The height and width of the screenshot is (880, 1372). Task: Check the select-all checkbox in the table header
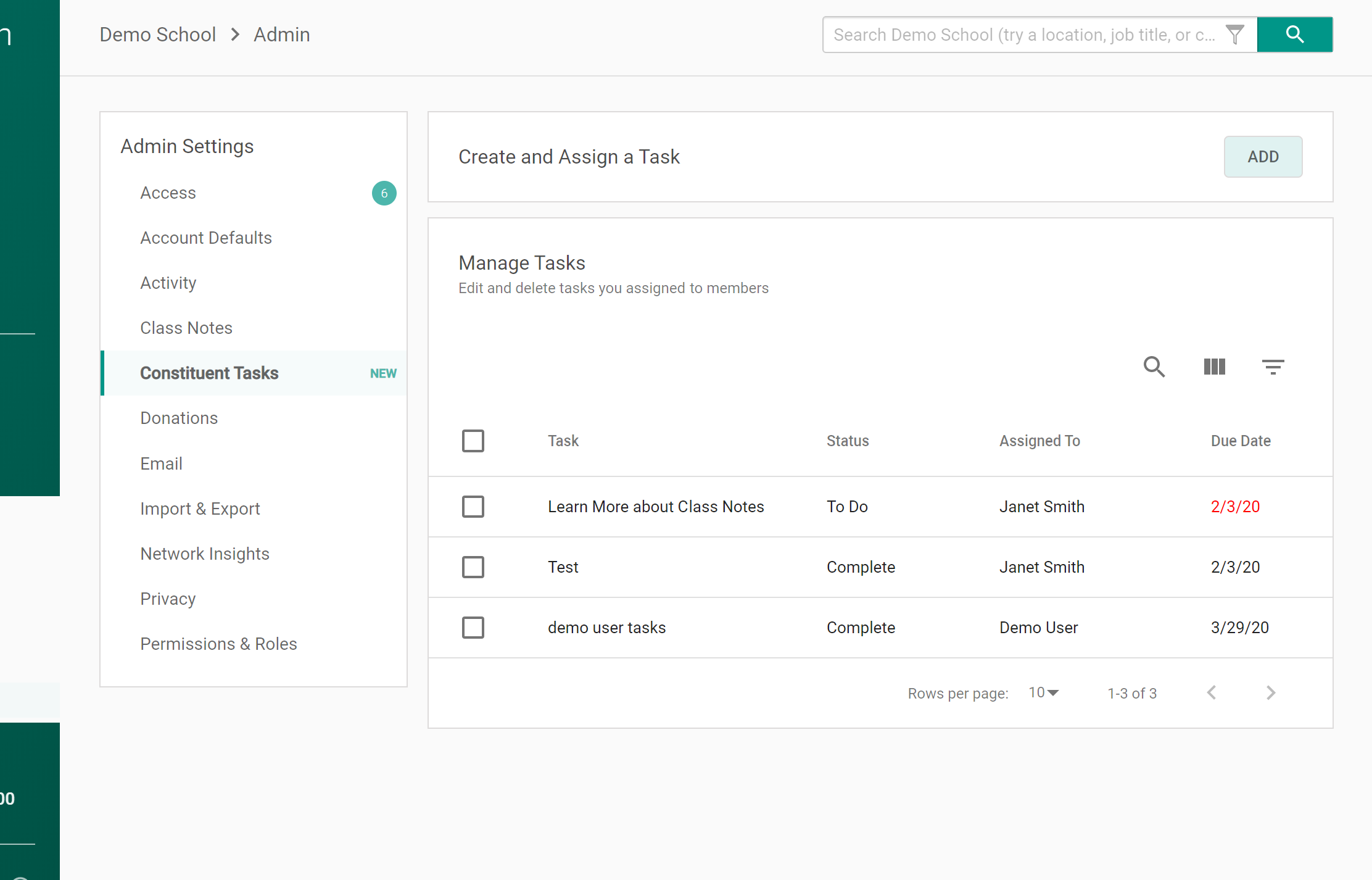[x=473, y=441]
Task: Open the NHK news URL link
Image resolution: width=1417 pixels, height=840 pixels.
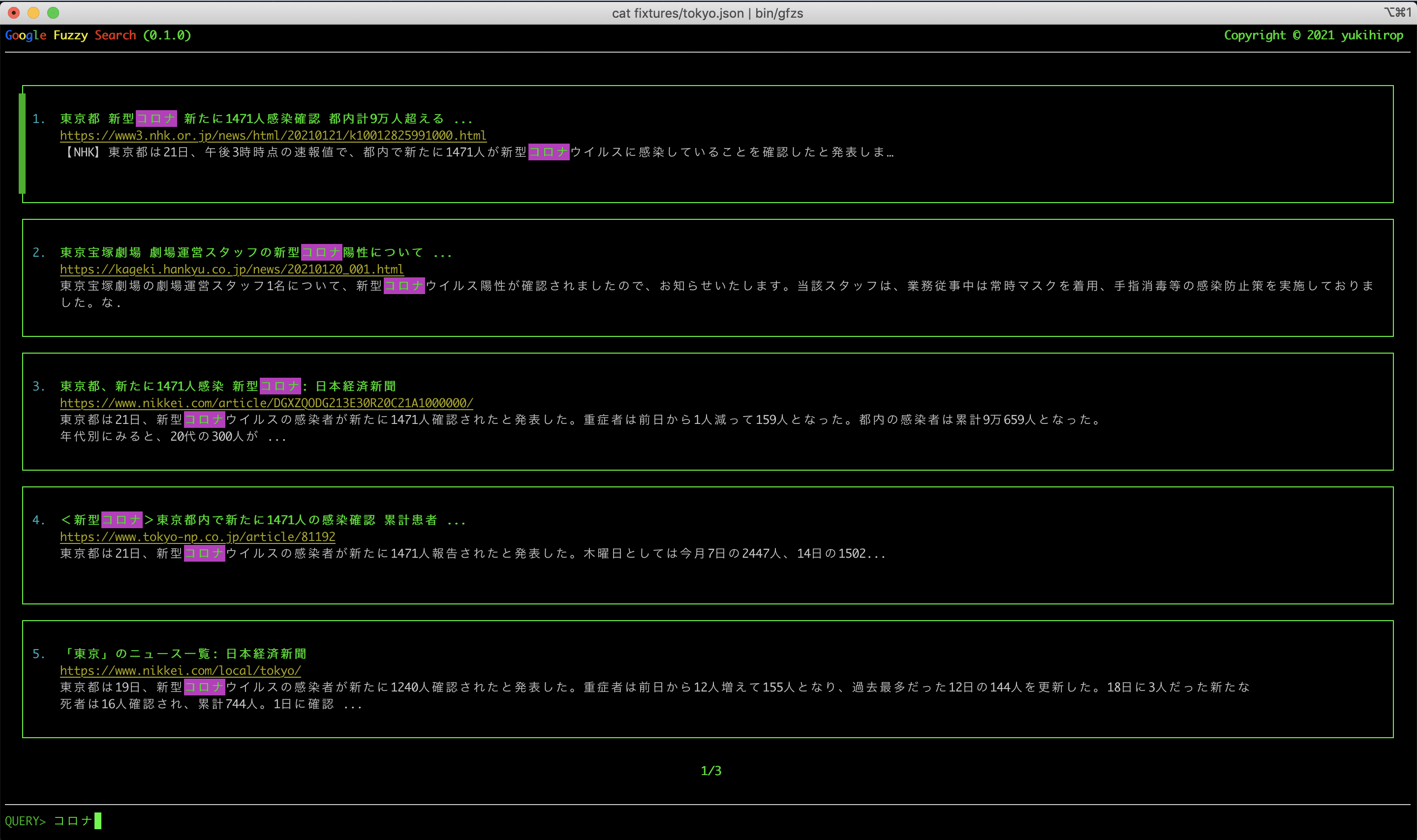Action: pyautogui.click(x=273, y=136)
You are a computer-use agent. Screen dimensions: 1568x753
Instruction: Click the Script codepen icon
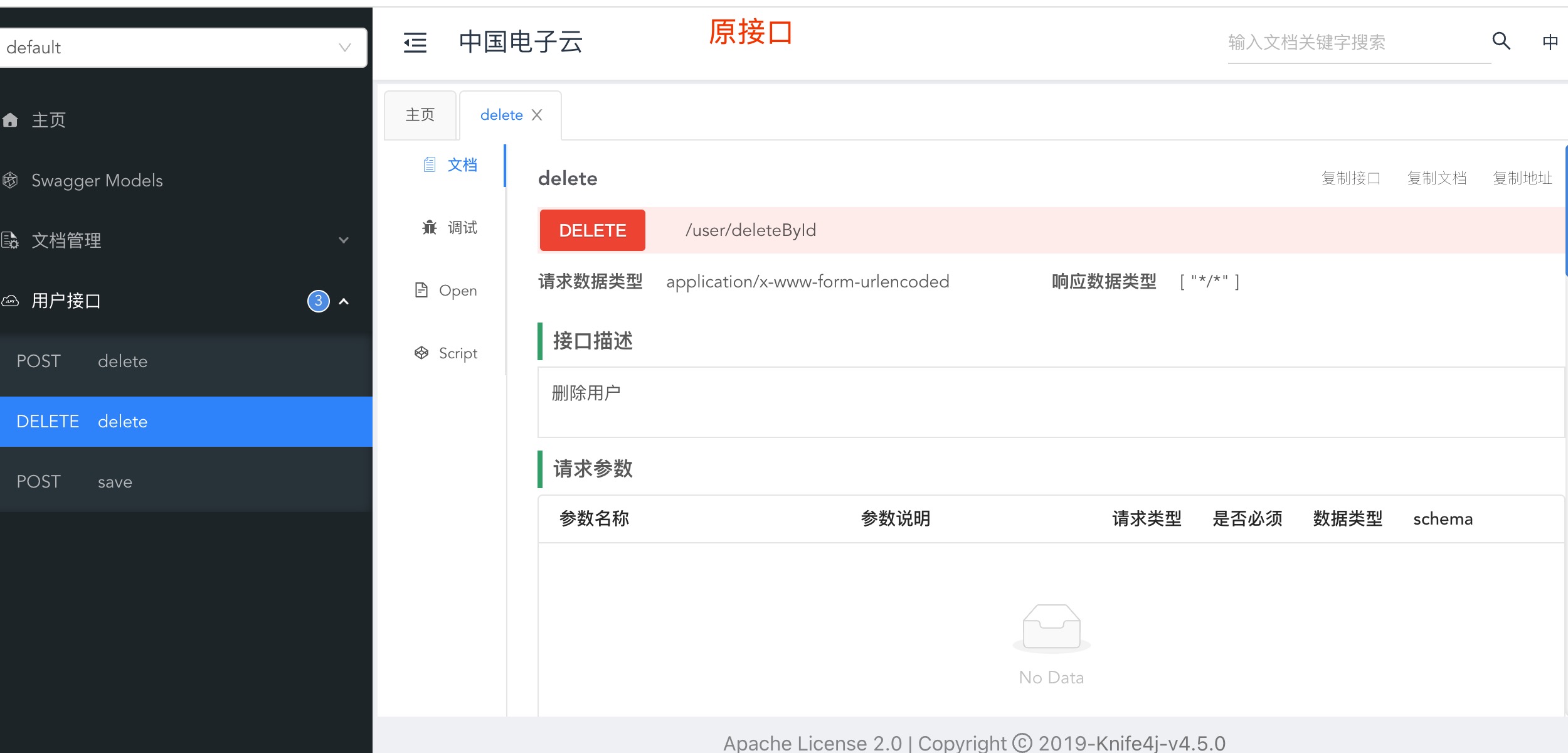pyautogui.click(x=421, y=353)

------------------------------------------------------------------------

GOAL OF THE EXERCISE: Starting at the line that holds "Task: Open the NHK news URL link" and stopping at the last line of the listing above, write out each line exactly as it appears, and omit the pictures.

WRITTEN SOLUTION:
Task: Open the NHK news URL link
Image resolution: width=1417 pixels, height=840 pixels.
Action: pyautogui.click(x=273, y=136)
You are a computer-use agent. Screen dimensions: 1568x753
Instruction: Click the Script codepen icon
pyautogui.click(x=421, y=353)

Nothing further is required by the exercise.